[leif]

The buffers have the same capacity at each level of the tree. It doesn't have to be that way, and you can find different strategies in the literature, but that's the way we do it.

The degree of each internal node is way lower, because we want to use the space in internal nodes for buffers more than for keys. In a 16TB tree, we would probably have a tree of height 6 or 7.

What we restrict is the size of a whole internal node, so that any one buffer in it can get much more full than the others if it needs to. We want to pick a node size that makes sense for your media. 4MB is a good compromise for spinning disks between their typical bandwidth and seek time, and it's large enough to give the garbage collector a rest on SSDs.

[alex137]

OK, I'm starting to get the concept. Here is how I'm understanding the whole thing:

Assume a node size that can hold 1M records in a buffer and 32 links (that's about 16 MiB more or less, more than what you suggest, but it simplifies the explanations).
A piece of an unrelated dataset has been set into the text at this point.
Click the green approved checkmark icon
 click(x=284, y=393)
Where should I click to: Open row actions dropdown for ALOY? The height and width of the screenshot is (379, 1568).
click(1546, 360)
Assume further that to operate on a node, you read it entirely in memory, modify it, sort it, then write it entirely on disk and that that takes about 1 second. This is pessimistic as there are surely more efficient ways to maintain sorted 1M nodes.

Now consider completely random insertions or 16-byte records and assume that the keys will spilt completely uniformly among the subtrees.

1. Every 1M insertions, you need to spill from level-1 (root buffer) to level-2, which generates about 32 IOs 2. Additionnally, every 32M insertions, you need to spill all level-2 buffers to level-3, which generates 3232 IOs n. every 32^(n-1) M.insertions, you need an additional 32^n IOs to spill from level-n to level-(n+1)

So, all in all, to insert 32^n M.records, you need a total of (n+1)32^(n+1) I/Os, which means 32(n+1) IO per 1M insertions.

For example, in a 16TiB data store, i.e. with n=8, you need 288 IOs per million insertions, or about 2400 random insertions/second at 1s/random IO.

In comparison, a B-Tree with a fanout 1024 and a block size 16KiB would generate about 4 random IOs per insertion. These IOs would be dominated by the seek time (~10ms), so you could get only 25 insertions per second.

On the other hand, a point query in this B-Tree would take 4 IOs instead of 8 random I/Os in the fractal tree. So, that's the tradeoff: much better insertion rate vs. slightly worse query time.

Note that a small fanout (about square root of the equivalent B-tree fanout) is important. If you take 1024 as fanout in the fractal tree, the tree has half the height, but the number of IOs per 1M insertions drops to 10245 instead of 32*9.

Have I got it right?

[leif]

The argument I like goes like this:

Flushing one buffer one level down costs O(1) I/Os. It moves B elements, so flushing one element one level down costs O(1/B) amortized I/Os. The tree has fanout O(1), so it has height O(log N). Therefore, each element must be flushed O(log N) times before it reaches its target leaf. So the cost to get one element down to its leaf is O((log N)/B) amortized I/Os.

Compare this with a B-tree, which costs O(log_B N) = O((log N)/(log B)) per insertion.

I'm pretty sure your math is right, though it attacks it from the other direction and I've only just skimmed it. It seems sound though.

The point query tradeoff is there in the theory, you're right, but it assumes a cold cache. In practice, most people have enough RAM for all their internal nodes, whether they're using a B-tree or a fractal tree, so either way it's typically 1 I/O per random point query in either data structure.

Be careful with asterisks here. :)

[alex137]

Good.

Now, what is the recommanded layout of the node buffers (the 4MiB buffers). I've read about Packed Memory Arrays, but don't quite get the complete idea. Can we really do better than read, merge, write ?

(A pity there's no preview button on this forum...)

[leif]

Unsorted is fine, we're just counting I/Os, and it takes O(1) I/Os to read or write a buffer regardless of the layout.

[leif]

I should add that, to reduce the cost of a flush by a pretty decent constant number of I/Os, you keep one buffer per child in each node. Basically, you want to do the sorting work on arrival into the node, not during the flush.